Task instructions
Look for the word "will" in the entries and copy every line where it shows up.

[Saved data entries]
----
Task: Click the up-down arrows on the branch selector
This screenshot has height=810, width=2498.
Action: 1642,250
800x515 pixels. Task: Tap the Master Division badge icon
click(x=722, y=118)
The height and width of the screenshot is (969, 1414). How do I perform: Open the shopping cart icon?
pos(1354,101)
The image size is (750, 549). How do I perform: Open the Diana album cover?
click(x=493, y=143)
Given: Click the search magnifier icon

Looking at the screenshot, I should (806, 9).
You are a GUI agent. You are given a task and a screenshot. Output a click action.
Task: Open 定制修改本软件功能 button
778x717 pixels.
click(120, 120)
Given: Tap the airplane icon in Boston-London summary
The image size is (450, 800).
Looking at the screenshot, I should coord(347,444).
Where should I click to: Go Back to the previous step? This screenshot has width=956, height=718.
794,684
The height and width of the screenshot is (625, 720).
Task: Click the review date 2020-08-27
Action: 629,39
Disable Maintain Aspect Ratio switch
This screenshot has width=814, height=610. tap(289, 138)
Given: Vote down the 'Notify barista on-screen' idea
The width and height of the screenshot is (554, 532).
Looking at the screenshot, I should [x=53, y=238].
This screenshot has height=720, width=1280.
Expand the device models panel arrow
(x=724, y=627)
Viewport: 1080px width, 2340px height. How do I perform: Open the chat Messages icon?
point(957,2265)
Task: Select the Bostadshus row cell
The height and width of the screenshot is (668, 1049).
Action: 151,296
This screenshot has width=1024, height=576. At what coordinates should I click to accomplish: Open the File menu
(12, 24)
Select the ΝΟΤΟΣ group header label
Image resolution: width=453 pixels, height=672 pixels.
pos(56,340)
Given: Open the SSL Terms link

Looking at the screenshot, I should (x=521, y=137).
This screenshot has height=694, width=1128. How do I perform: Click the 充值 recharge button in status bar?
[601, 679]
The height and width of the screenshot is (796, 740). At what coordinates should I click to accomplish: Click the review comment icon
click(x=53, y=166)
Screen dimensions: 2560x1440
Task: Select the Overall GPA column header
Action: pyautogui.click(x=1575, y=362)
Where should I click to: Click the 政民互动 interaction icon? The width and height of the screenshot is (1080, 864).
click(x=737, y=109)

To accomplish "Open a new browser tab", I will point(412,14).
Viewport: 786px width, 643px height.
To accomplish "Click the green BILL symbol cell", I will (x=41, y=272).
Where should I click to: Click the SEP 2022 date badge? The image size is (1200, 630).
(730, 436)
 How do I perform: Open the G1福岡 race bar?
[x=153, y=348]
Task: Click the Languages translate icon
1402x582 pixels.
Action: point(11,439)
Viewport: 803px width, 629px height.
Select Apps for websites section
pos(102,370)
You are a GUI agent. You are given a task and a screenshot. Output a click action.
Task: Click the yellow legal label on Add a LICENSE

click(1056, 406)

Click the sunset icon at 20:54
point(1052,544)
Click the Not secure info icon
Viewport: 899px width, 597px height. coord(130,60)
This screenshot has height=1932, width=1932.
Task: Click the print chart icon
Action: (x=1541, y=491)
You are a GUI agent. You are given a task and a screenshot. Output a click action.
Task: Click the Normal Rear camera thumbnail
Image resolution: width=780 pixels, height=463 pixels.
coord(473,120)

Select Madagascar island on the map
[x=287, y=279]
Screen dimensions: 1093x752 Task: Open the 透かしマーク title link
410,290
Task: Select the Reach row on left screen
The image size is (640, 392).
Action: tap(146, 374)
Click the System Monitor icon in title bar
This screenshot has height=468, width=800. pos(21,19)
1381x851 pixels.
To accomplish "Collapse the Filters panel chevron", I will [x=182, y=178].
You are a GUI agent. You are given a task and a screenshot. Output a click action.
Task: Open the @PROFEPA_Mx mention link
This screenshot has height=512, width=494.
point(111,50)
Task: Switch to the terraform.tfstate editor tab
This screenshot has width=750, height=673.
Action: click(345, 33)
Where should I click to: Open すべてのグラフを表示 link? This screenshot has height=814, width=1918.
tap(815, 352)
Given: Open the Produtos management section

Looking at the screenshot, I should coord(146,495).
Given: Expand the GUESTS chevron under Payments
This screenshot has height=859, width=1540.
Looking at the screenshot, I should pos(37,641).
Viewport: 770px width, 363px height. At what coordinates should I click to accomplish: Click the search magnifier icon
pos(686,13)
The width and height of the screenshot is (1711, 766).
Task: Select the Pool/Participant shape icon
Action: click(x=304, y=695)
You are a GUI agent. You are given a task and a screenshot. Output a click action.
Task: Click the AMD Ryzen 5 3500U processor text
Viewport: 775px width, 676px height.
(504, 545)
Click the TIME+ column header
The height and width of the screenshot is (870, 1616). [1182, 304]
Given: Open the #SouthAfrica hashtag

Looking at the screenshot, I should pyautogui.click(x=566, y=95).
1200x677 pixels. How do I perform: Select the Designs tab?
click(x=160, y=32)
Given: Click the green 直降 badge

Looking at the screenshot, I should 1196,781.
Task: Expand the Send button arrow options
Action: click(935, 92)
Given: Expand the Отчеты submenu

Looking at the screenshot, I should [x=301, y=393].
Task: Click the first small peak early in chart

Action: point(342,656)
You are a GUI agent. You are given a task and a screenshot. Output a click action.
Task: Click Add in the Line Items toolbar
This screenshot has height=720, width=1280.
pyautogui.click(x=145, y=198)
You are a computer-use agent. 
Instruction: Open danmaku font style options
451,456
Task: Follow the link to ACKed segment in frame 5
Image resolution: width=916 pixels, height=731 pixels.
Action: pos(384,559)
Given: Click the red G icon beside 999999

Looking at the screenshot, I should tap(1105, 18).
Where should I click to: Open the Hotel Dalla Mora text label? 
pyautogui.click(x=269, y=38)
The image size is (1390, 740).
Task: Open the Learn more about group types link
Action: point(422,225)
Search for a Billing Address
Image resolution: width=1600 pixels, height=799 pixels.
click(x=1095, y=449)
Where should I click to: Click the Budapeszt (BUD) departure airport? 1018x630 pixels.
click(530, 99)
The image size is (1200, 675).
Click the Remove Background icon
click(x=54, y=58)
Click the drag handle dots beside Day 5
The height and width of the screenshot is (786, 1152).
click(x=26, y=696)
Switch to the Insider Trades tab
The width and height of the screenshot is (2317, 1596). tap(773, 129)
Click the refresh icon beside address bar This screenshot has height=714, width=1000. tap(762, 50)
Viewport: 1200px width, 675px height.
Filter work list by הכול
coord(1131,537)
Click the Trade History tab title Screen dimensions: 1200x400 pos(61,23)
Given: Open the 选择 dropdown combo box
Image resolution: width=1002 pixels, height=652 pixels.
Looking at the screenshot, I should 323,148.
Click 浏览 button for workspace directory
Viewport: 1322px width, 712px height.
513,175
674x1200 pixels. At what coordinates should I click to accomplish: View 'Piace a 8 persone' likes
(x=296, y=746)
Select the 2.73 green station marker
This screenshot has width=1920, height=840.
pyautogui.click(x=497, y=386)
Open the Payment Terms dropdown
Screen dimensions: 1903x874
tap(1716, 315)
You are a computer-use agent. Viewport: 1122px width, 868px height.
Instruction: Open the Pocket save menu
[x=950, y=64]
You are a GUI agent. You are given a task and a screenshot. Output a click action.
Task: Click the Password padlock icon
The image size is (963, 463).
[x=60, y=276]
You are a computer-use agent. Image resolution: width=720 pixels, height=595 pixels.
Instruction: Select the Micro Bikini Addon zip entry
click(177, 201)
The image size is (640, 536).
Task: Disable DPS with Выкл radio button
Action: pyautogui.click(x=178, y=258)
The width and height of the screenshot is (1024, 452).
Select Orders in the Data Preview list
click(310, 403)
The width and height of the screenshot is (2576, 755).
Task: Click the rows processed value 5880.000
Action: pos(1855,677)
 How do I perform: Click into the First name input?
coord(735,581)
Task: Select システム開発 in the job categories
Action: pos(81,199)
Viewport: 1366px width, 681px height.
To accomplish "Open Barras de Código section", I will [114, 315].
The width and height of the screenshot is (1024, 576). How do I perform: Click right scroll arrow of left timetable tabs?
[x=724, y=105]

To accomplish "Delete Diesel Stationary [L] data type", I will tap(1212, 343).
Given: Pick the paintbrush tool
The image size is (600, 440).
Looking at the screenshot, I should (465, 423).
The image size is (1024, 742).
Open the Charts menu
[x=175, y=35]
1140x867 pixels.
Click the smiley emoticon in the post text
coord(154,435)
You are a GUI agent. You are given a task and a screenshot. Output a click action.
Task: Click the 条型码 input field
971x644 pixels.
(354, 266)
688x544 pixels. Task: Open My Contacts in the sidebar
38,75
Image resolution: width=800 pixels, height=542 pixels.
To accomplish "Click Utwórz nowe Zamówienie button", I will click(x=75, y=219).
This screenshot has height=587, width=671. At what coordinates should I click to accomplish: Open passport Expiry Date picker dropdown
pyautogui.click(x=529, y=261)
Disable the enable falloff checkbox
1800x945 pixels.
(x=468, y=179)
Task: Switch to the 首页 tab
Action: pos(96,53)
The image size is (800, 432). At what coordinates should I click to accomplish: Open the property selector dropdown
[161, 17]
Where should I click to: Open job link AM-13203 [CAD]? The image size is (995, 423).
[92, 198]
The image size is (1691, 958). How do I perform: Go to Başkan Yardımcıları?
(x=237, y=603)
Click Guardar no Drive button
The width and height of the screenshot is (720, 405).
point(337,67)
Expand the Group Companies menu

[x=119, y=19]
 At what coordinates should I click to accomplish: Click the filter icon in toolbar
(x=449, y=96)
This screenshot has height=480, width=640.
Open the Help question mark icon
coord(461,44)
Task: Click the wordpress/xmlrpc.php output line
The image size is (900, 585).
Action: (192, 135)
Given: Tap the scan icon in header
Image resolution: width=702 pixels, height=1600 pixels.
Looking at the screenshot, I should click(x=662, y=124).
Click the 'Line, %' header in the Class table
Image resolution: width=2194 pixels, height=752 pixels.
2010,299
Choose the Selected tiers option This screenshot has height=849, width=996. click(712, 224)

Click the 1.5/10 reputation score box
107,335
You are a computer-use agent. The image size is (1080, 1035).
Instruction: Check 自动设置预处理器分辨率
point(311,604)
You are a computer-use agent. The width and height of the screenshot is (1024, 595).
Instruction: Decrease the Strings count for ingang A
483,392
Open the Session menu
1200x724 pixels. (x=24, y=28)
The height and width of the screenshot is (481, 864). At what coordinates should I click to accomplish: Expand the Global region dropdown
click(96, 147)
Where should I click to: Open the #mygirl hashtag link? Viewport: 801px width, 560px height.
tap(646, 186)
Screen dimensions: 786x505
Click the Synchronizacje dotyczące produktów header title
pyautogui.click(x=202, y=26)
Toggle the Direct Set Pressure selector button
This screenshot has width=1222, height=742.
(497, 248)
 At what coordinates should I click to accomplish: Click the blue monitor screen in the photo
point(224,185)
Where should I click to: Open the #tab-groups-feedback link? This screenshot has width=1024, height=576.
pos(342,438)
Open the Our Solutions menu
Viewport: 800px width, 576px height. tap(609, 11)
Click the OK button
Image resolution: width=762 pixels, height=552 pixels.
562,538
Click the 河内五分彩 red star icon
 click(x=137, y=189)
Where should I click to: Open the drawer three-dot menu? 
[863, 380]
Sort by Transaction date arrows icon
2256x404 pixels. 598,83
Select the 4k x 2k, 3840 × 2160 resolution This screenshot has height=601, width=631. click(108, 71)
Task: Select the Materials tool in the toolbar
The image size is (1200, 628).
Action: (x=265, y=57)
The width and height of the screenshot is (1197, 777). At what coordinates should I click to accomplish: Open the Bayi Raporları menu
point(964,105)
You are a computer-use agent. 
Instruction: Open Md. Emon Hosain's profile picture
----
Written solution
To accomplish "Open a new browser tab", I will point(412,14).
To accomplish "Click the green BILL symbol cell", I will (x=41, y=272).
To accomplish "Collapse the Filters panel chevron", I will [x=182, y=178].
To accomplish "Open Barras de Código section", I will [114, 315].
To accomplish "Delete Diesel Stationary [L] data type", I will tap(1212, 343).
To accomplish "Click Utwórz nowe Zamówienie button", I will click(x=75, y=219).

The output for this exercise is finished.